Page extract ▸
Monday, April 21, 2014

What we are here for

Yesterday, we stopped by an Indian run grocery shop.  We assumed they would be open on Easter Sunday for a last minute lunch item.  We shop there often, and Anthony has been intentional about being friends with the man who runs the shop.  Last Christmas we were here, he gave us a gift:  a bottle of cheap champagne.  =)   The thought was nice.

So, as I am paying out, Anthony asked this man if he knew that this was called Easter.  He said yes, but didn't know much about the holiday other than it was about the Jesus.   For the next several minutes, standing in the entrance area to the shop, Anthony naturally told this man about the history of Easter.  It was like friends talking and learning.  There was also a hindu conference that day with special speakers from all over Uganda and Kenya in our town, and we learned a little about what that was about.

As we girls were waiting for the conversation, one of the girls leaned over and said, "Let's wait.  This is why we are here in Uganda."

Extracted material ▸
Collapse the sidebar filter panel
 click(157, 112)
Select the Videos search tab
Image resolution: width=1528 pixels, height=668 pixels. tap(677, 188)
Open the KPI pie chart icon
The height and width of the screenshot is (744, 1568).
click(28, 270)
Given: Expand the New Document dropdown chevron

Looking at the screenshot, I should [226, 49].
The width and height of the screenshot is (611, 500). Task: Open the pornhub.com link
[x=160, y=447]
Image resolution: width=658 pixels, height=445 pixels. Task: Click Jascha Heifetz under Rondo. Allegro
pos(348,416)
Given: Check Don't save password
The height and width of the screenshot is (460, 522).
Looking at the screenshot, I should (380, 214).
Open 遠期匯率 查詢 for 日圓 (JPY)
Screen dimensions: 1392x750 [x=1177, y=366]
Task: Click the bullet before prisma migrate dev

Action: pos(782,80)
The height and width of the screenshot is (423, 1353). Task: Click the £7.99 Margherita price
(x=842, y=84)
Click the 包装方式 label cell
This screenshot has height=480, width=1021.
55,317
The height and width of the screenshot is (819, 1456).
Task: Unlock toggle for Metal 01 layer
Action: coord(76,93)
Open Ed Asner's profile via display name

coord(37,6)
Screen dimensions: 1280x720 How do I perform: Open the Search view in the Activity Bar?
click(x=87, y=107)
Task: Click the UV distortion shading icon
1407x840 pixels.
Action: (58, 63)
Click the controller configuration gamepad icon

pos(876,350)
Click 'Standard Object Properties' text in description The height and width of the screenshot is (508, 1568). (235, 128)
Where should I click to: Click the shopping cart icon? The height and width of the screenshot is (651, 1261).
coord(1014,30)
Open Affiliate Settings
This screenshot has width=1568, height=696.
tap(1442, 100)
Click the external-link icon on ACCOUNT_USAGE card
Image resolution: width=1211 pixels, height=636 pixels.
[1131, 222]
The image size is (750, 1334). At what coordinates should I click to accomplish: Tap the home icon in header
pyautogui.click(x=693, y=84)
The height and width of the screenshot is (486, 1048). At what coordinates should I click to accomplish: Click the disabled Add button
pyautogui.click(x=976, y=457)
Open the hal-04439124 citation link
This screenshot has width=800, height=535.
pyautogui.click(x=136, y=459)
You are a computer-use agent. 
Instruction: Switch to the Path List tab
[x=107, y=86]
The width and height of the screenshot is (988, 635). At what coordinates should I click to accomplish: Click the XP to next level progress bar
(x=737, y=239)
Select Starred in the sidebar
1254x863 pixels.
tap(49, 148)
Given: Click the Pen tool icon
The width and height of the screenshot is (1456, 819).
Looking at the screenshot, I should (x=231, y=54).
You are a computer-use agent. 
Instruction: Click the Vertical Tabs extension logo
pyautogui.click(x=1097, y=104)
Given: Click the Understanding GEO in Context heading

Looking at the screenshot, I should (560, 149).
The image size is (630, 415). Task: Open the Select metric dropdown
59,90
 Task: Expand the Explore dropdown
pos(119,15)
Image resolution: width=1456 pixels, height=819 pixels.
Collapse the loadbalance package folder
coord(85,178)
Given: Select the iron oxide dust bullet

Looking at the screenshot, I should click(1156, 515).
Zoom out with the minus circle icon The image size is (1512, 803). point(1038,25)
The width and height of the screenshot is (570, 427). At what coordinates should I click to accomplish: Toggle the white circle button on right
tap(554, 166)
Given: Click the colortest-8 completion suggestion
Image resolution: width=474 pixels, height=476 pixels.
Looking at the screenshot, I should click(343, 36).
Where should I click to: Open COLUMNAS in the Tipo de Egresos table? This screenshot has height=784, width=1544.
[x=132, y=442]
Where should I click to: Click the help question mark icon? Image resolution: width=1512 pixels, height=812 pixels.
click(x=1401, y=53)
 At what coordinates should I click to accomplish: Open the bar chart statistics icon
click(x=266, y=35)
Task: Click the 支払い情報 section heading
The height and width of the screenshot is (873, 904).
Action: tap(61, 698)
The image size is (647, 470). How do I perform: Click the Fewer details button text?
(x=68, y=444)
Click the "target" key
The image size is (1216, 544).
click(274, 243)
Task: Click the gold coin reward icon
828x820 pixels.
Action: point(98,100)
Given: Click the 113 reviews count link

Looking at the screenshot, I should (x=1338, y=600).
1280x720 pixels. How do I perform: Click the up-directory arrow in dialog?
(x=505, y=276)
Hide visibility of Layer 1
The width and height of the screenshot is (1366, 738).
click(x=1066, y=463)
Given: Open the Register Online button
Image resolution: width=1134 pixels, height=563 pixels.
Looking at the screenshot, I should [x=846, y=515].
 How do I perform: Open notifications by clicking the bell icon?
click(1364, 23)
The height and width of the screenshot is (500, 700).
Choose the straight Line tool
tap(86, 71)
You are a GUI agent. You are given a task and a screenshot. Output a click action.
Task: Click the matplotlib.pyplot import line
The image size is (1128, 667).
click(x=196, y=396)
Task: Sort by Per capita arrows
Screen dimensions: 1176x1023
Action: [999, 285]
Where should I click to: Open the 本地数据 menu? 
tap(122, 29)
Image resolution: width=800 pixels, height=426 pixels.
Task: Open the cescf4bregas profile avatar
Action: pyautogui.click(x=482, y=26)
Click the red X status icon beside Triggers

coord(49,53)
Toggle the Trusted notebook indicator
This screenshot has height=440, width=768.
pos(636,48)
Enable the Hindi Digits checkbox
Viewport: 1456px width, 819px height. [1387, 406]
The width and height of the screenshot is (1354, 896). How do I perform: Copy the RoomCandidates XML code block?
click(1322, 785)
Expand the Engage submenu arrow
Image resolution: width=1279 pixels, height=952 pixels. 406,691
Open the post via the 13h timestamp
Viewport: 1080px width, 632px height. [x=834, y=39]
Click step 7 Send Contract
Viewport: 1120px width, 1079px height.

Exercise instructions ▸
**a)** From the Easter shop post, repeat word for word the passage from "So, as I am" up to and including "that was about.".
**b)** Answer these questions from the Easter shop post:
(i) What gift did the man who runs the shop give them last Christmas?
(ii) Where did the special speakers at the Hindu conference come from?
(iii) Where were they standing while Anthony told the man about the history of Easter?
The rows are not needed here.

Per-task answers ▸
**a)**
So, as I am paying out, Anthony asked this man if he knew that this was called Easter.  He said yes, but didn't know much about the holiday other than it was about the Jesus.   For the next several minutes, standing in the entrance area to the shop, Anthony naturally told this man about the history of Easter.  It was like friends talking and learning.  There was also a hindu conference that day with special speakers from all over Uganda and Kenya in our town, and we learned a little about what that was about.

**b)**
(i) A bottle of cheap champagne.
(ii) From all over Uganda and Kenya.
(iii) In the entrance area to the shop.